表明立场后,袁思源就在保镖们的保架护航下,推着袁立进去了,不再作任何表态。
……
程天心早上没课,她在家里看了今天早上的新闻后,立即去电霍逸群。
电话接通后,她第一句话就问道:“方芳是不是被袁思源抓了?”
“是他们。”霍逸群语气沉重,透着一丝担忧,“我担心方芳已经遭到袁思源的毒手了!”
“袁思源父子骨子里都流淌着冷酷无情的血,确实是做得出来的。”程天心也挺担心的,秀眉蹙得深深的,“我们必须要想办法把方芳救出来才行,不能让她因为我们而被袁思源虐待。”
“这你不用担心,我们已经有了对付袁思源的对策,我们报了警,等过了24小时后,警察就会找上袁思源。”
程天心表达忧虑:“可袁思源是不会轻易交出方芳的。他一定把方芳藏得很好。我怀疑警察就算查个一年半载都查不出什么来。”
“你放心吧,报警只是用来作给外人看的,我们私底下也肯定会不遗余力去寻找方芳,这样吧,程天心要不你回袁家套套袁立的口风,看他们把方芳藏在哪儿。”霍逸群要求道。
程天心当然是义不容辞:“可以,不过要等到周末,我现在回去套话他们肯定会起疑,这样吧,我先让陶李帮忙盯着。
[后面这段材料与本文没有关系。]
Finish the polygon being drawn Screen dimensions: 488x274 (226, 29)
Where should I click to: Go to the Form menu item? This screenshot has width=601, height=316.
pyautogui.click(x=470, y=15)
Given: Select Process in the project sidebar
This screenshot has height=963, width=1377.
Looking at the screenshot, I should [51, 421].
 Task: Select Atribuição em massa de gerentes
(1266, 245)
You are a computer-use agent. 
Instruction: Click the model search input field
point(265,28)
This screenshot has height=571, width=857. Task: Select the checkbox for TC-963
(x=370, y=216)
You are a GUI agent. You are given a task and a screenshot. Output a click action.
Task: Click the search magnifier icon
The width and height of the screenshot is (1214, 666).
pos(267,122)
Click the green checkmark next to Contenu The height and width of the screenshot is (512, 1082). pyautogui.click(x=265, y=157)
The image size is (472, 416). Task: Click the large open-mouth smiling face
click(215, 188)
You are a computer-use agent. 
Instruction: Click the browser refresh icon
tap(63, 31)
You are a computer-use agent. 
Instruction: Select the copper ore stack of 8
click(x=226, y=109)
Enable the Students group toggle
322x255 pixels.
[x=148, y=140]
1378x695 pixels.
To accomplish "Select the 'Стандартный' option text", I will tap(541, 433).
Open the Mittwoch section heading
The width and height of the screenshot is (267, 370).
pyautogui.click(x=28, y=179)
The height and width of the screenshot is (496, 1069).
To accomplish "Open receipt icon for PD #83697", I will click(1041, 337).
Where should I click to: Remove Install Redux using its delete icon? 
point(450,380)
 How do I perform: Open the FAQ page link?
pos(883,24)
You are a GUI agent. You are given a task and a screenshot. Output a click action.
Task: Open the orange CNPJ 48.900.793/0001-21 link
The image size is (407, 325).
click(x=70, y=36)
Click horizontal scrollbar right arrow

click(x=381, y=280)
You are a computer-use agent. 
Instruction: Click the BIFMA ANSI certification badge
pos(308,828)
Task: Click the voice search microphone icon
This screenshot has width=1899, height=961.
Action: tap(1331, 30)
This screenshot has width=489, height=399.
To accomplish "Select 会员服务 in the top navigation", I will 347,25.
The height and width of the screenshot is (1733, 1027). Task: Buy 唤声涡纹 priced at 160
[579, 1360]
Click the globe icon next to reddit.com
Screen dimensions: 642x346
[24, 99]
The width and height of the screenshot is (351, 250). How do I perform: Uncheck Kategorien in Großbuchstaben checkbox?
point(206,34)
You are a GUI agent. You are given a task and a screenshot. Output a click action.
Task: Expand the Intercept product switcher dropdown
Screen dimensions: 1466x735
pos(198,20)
”
挂了电话之后,程天心立即发信息给陶李,让他想办法从袁思源的保镖口中套出方芳的下落。
陶李说没问题,然后告诉她,袁天晴的脸已经开始烂了。
程天心看完这条信息后,心情大好,哈哈大笑。
算算时间,从秦海把那瓶加了毁容液体的爽肤放进袁天晴的购物袋里后,也有十来天的时间了,袁天晴的脸确实应该要烂了。
程天心心想,有机会一定要回袁家看看,欣赏欣赏袁天晴那张被毁掉的脸。